Copy out the lines below word for word, leaving out the pictures.

• [INPUT RECORDS]:
--------

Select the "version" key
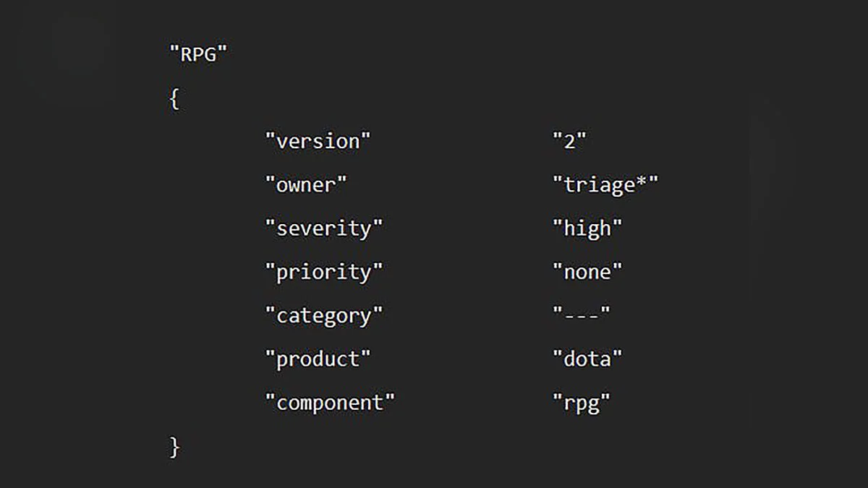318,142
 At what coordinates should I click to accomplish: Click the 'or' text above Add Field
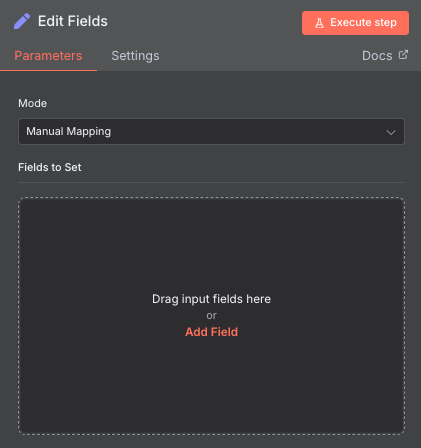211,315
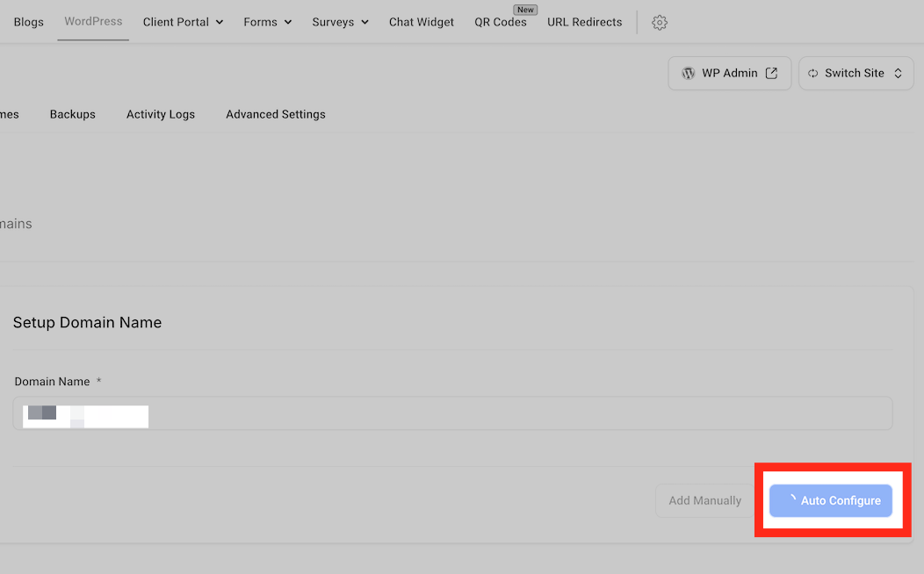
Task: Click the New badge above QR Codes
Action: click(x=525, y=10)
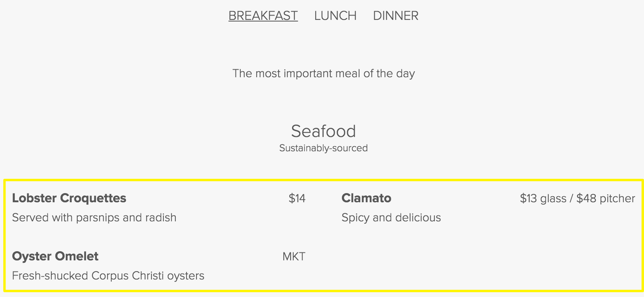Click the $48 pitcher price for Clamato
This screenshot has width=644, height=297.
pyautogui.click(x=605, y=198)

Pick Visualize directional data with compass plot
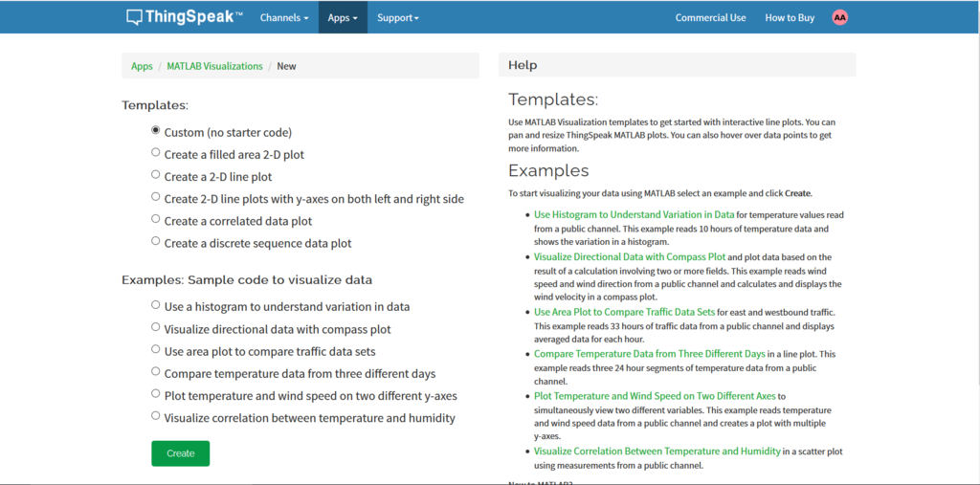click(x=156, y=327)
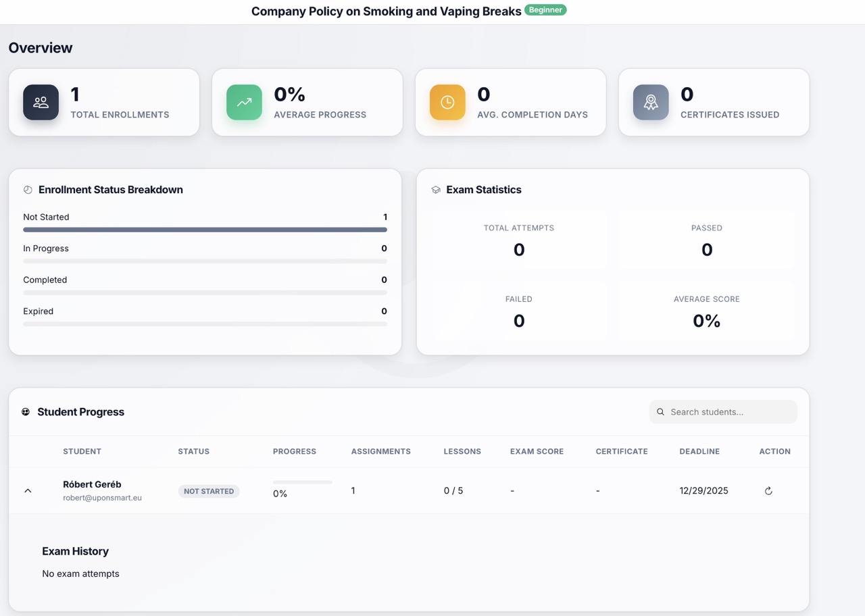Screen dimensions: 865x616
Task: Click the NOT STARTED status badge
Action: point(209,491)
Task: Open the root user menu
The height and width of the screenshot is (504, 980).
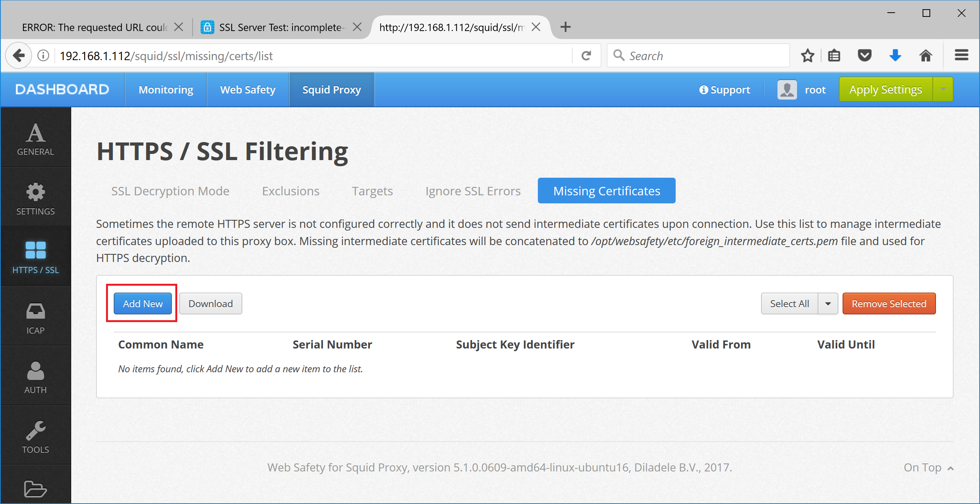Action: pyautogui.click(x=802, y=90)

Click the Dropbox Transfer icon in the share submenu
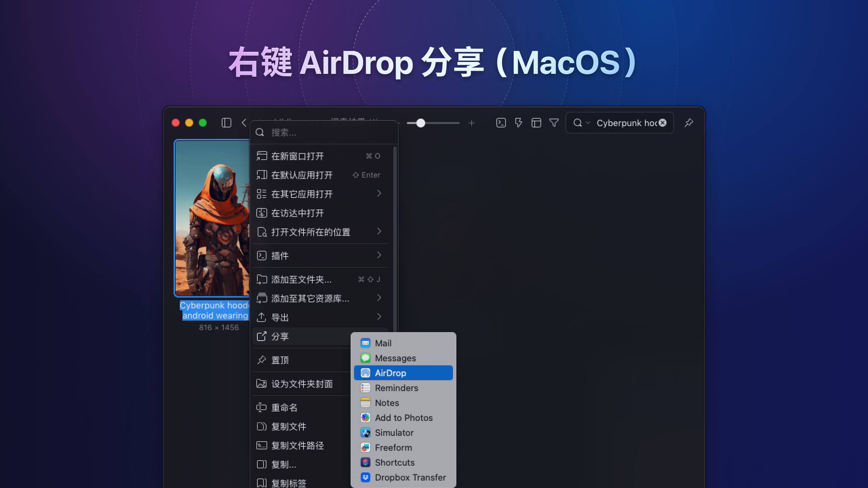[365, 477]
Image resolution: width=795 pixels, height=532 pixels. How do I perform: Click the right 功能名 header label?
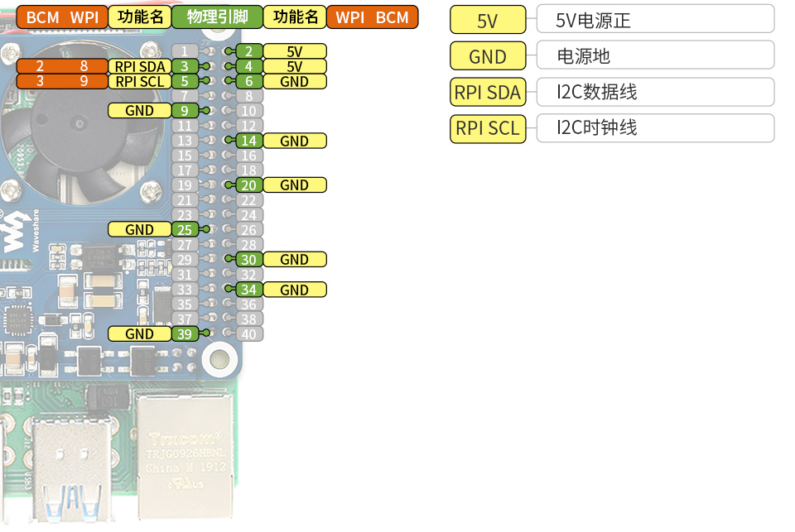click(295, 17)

--------

• [RESULT FOR THIS EXERCISE]:
Select the "version" key
318,142
 At what coordinates should I click to accomplish: Click the 'or' text above Add Field
211,315
Task: Click the New badge above QR Codes
Action: click(x=525, y=10)
Click the $48 pitcher price for Clamato
This screenshot has width=644, height=297.
pyautogui.click(x=605, y=198)

Pick Visualize directional data with compass plot
click(x=156, y=327)
Screen dimensions: 865x616
Task: Click the NOT STARTED status badge
Action: point(209,491)
Task: Open the root user menu
The height and width of the screenshot is (504, 980).
Action: pyautogui.click(x=802, y=90)

Click the Dropbox Transfer icon in the share submenu
[365, 477]
Image resolution: width=795 pixels, height=532 pixels. How do I perform: Click the right 功能名 header label?
click(295, 17)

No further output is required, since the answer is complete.